Here are some of my personal highlights, I’ll update with links to the slides/videos as they become available.
Tutorials:
Learning about stan under the hood
Dan Lee and Charles Margossian taught back-to-back sessions about the c++ internals of Stan. Charles taught how to add a new function to the stan math library. I enjoyed this because late last year I was trying to hack some new functionality into the stan math library, and had to learn this the hard way. Charles made it look so simple. Dan gave a tour of some of the c++ code that runs the sampler builds the computational contexts for the model. This has inspired me and I hope to try writing some simple autodiff programs using the underlying autodiff library. I had been toying with writing these kinds of program using Haskell’s AD library, but the linear algebra story there isn’t as obvious (or at least I struggled with it).
Advanced Hierarchical Models
Ben Goodrich taught a triplet of advanced hierarchical modelling sessions. The most advanced the sessions got was introducing the multivariate normal non-centered parameterization (which I have already been using in my models), but it was very useful to see into the thought processes of an expert. Some tips I caught through the sessions were to use Paul Burkner’s brms package to auto-generate hierarchical model code. Ben recommended starting with auto-generated code when writing models, and then riffing on top, which seems like a great idea to me. Another point he emphasized was to use prior prediction as a sanity check, which I know has been recommended elsewhere, but seems like good advice.
Model Selection
Probably the most attended session of the conference was Aki Vehtari’s model selection session. This was a perfect follow-up to his last-minute talk on regularized horseshoe priors from the day before. Aki introduced us to the expected log predictive density (ELPD), the bayesian answer to information criteria. He introduced us to the three approaches to dealing with the fact that the true future distribution is unknown:
- \(\mathit{M}_{open}\) - The normal approach of using the leave-one-out distribution as an approximation for the future
- \(\mathit{M}_{closed}\) - This one wasn’t covered in detail.
- \(\mathit{M}_{completed}\) - Using a trusted distribution to approximate the future.
The applicability of \(\mathit{M}_{completed}\) isn’t immediately obvious, where would you get a distribution you trust more than your posterior. The answer is you that essentially do in the model selection case! If your full model is suitably regularized, the full model is more trustworthy than the sub-models. This can be used to get more precise cross-validation estimates for the sub-model allowing you to identify irrelevant predictors.

» **Recorded data**
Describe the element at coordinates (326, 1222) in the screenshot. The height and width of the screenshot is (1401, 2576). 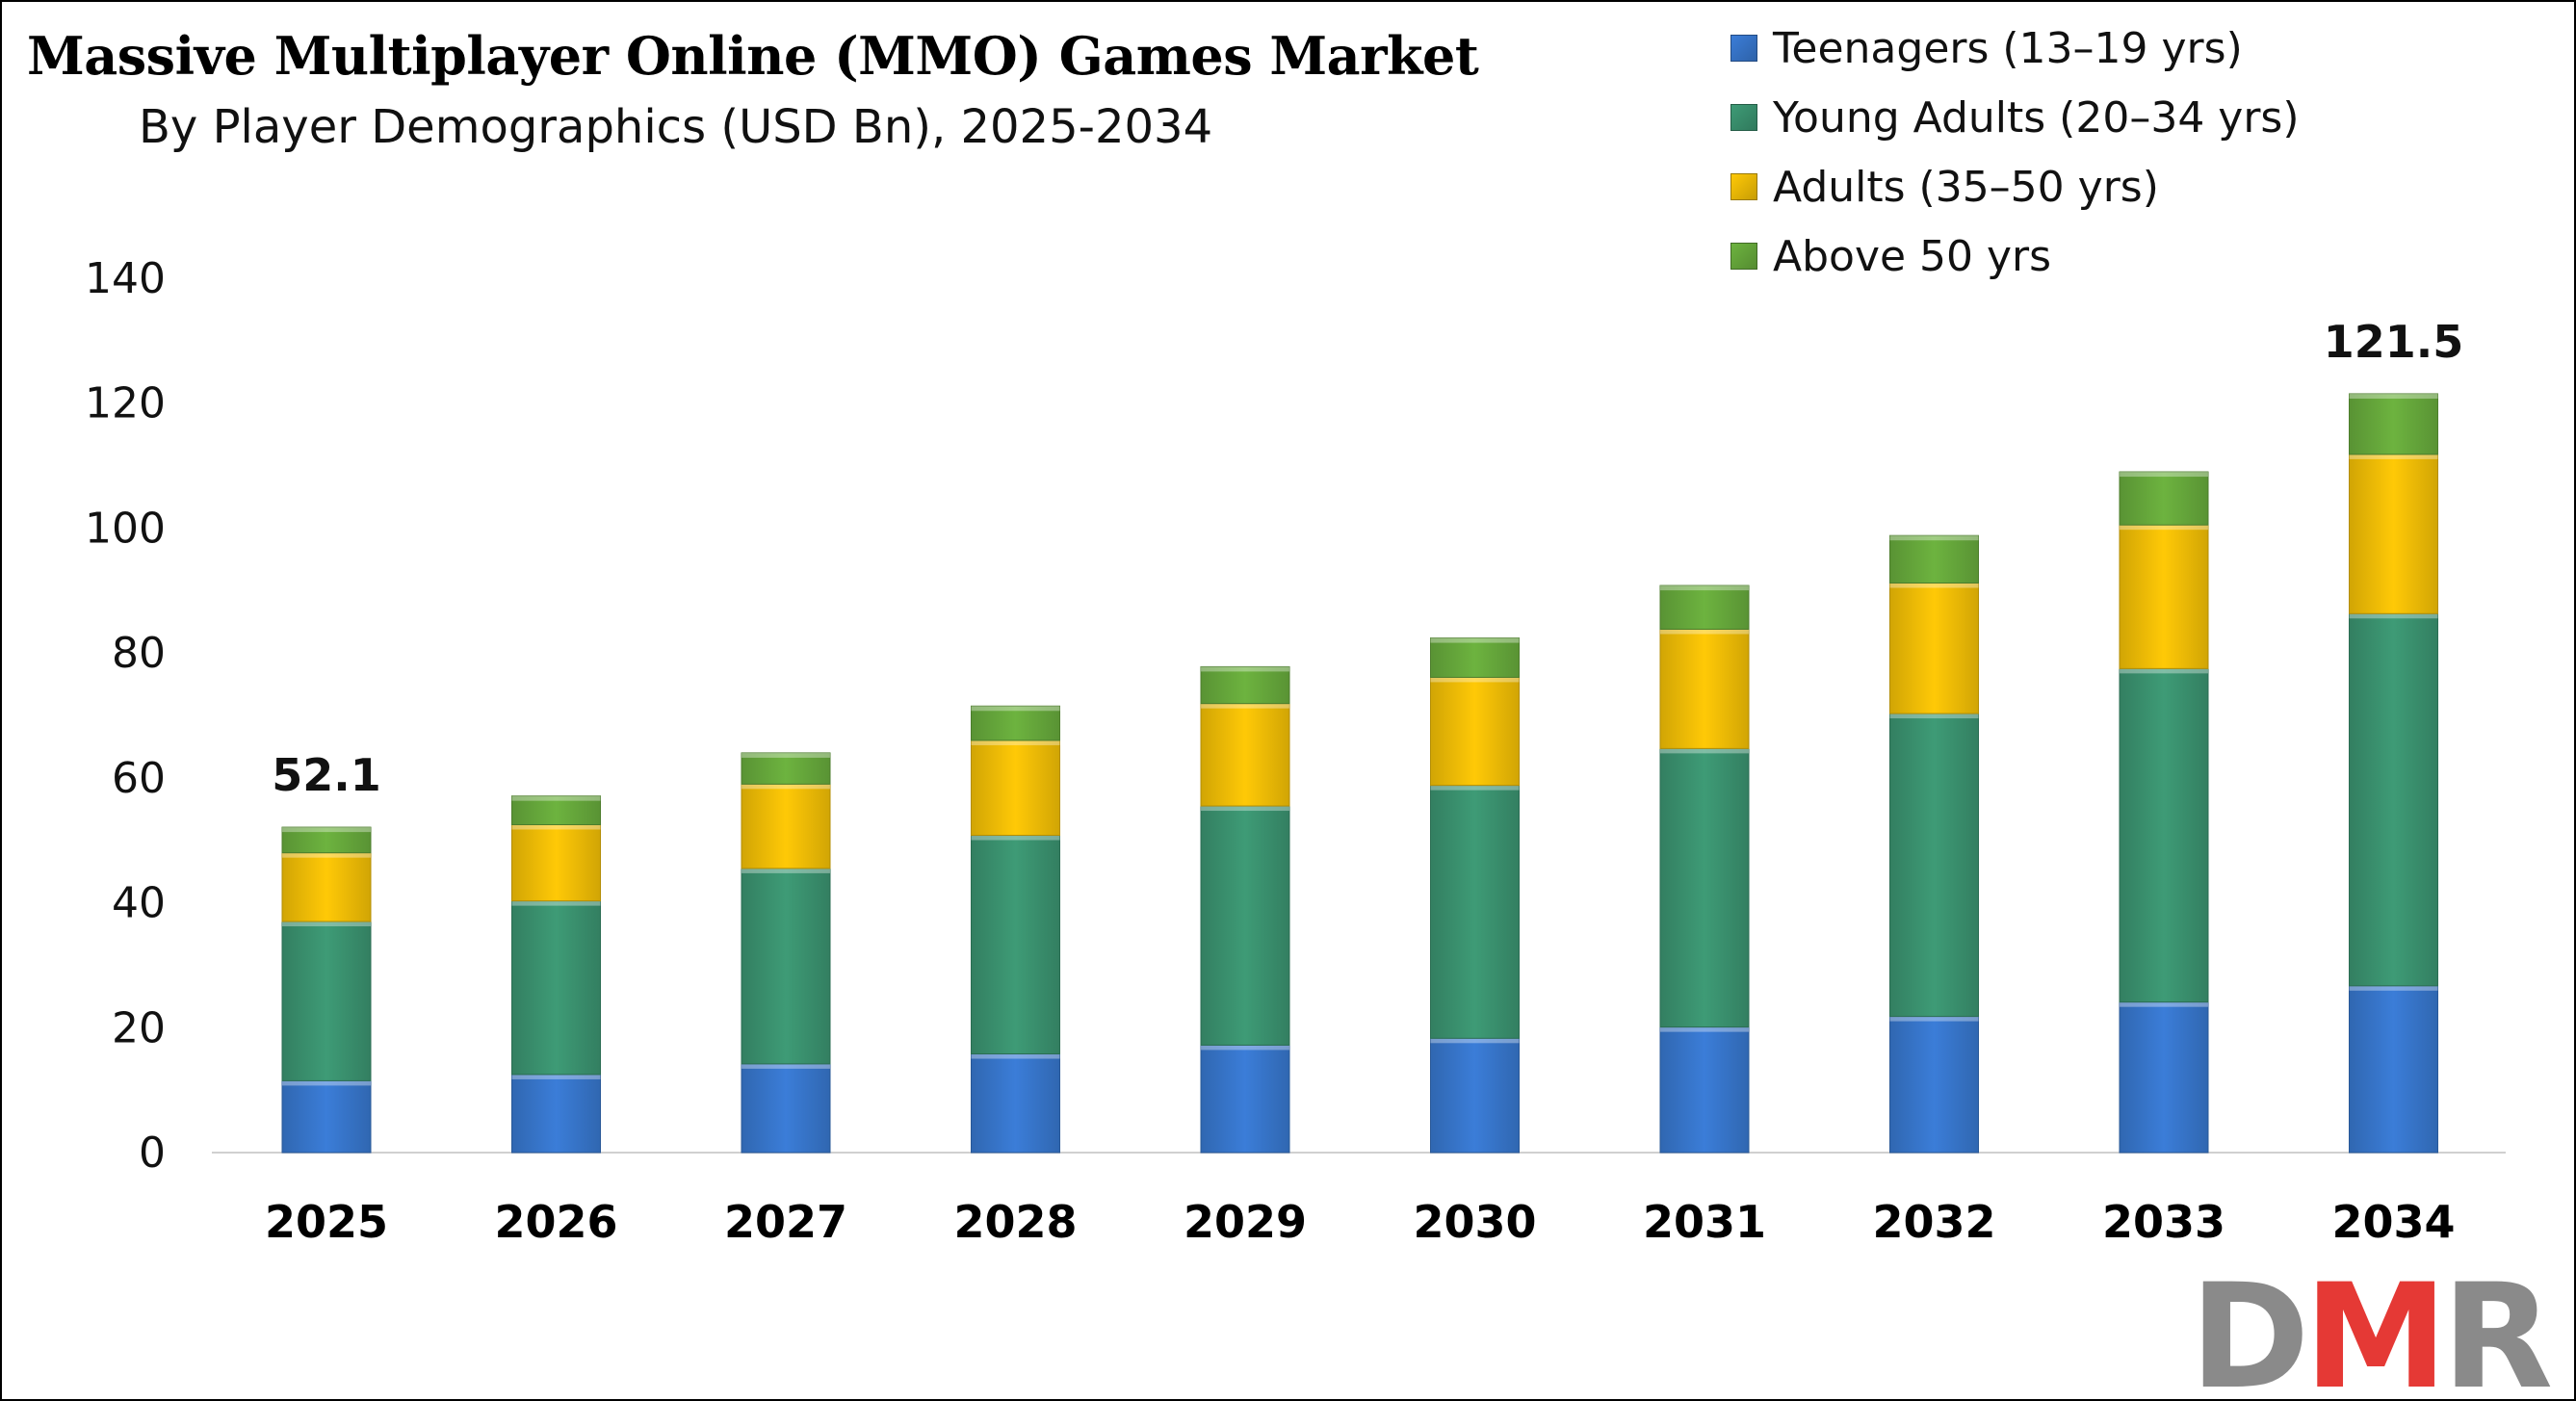
I see `x-tick-label: 2025` at that location.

» **Required actions**
1. According to the conference highlights post, which package did Ben Goodrich suggest using to auto-generate hierarchical model code?
2. Return the passage of the conference highlights post starting with "The applicability of" and going on through "identify irrelevant predictors.", copied word for word.

» **Answers for the tasks**
1. Paul Burkner's brms package.

2.
The applicability of \(\mathit{M}_{completed}\) isn’t immediately obvious, where would you get a distribution you trust more than your posterior. The answer is you that essentially do in the model selection case! If your full model is suitably regularized, the full model is more trustworthy than the sub-models. This can be used to get more precise cross-validation estimates for the sub-model allowing you to identify irrelevant predictors.